Set exercise:
Set down the stretch of data from the line containing "Identify the click" through the line containing "Terms (285, 1423)", repeating each of those lines exactly.

Information shown:
^^^^
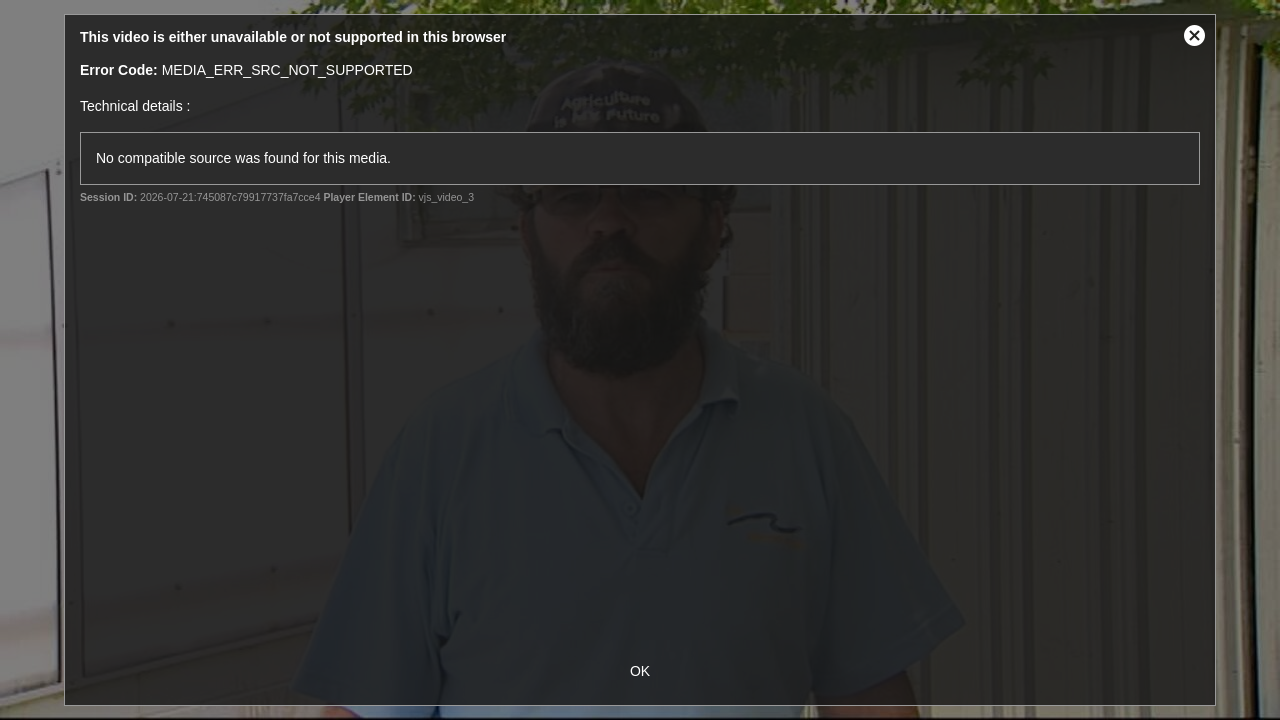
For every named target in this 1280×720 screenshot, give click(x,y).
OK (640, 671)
^^^^
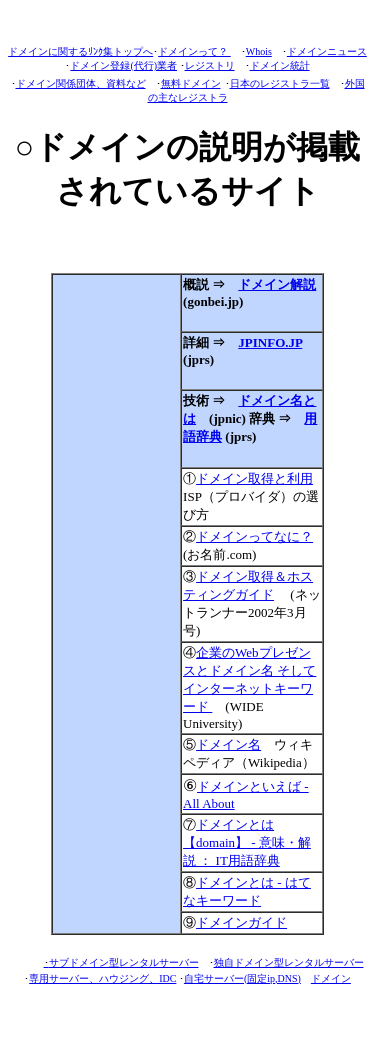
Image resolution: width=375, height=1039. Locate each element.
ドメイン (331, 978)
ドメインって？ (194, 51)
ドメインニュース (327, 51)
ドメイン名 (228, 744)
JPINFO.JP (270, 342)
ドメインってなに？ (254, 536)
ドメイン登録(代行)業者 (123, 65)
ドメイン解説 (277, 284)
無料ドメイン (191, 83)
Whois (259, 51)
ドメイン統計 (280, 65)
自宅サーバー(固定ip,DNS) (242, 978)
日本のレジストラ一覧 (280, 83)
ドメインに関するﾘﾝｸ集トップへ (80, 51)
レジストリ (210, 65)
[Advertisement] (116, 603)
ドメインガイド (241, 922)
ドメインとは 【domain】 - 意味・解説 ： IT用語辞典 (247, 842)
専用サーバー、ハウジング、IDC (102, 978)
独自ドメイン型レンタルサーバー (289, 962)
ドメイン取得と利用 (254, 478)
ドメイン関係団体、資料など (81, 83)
^^^^
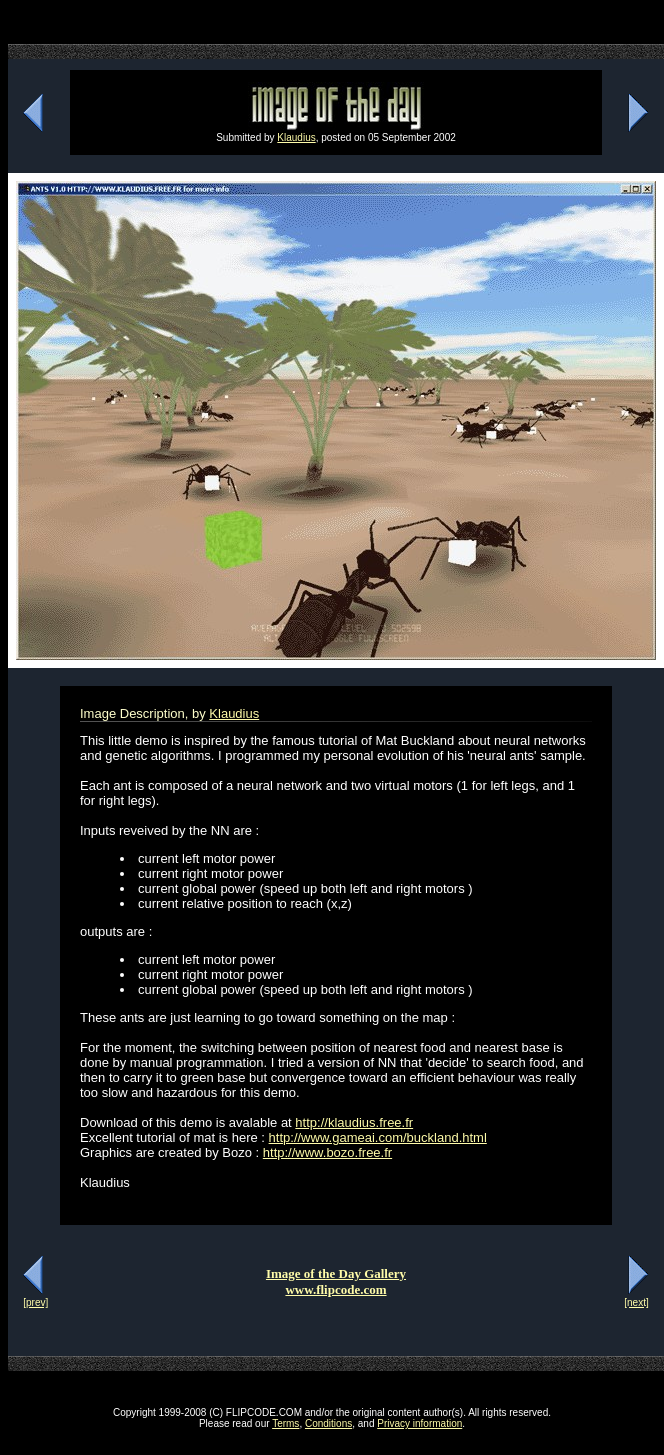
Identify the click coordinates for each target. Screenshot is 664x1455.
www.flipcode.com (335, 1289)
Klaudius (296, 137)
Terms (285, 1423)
^^^^
The solution:
Identify the click coordinates for each target. Screenshot is 664x1455.
www.flipcode.com (335, 1289)
Klaudius (296, 137)
Terms (285, 1423)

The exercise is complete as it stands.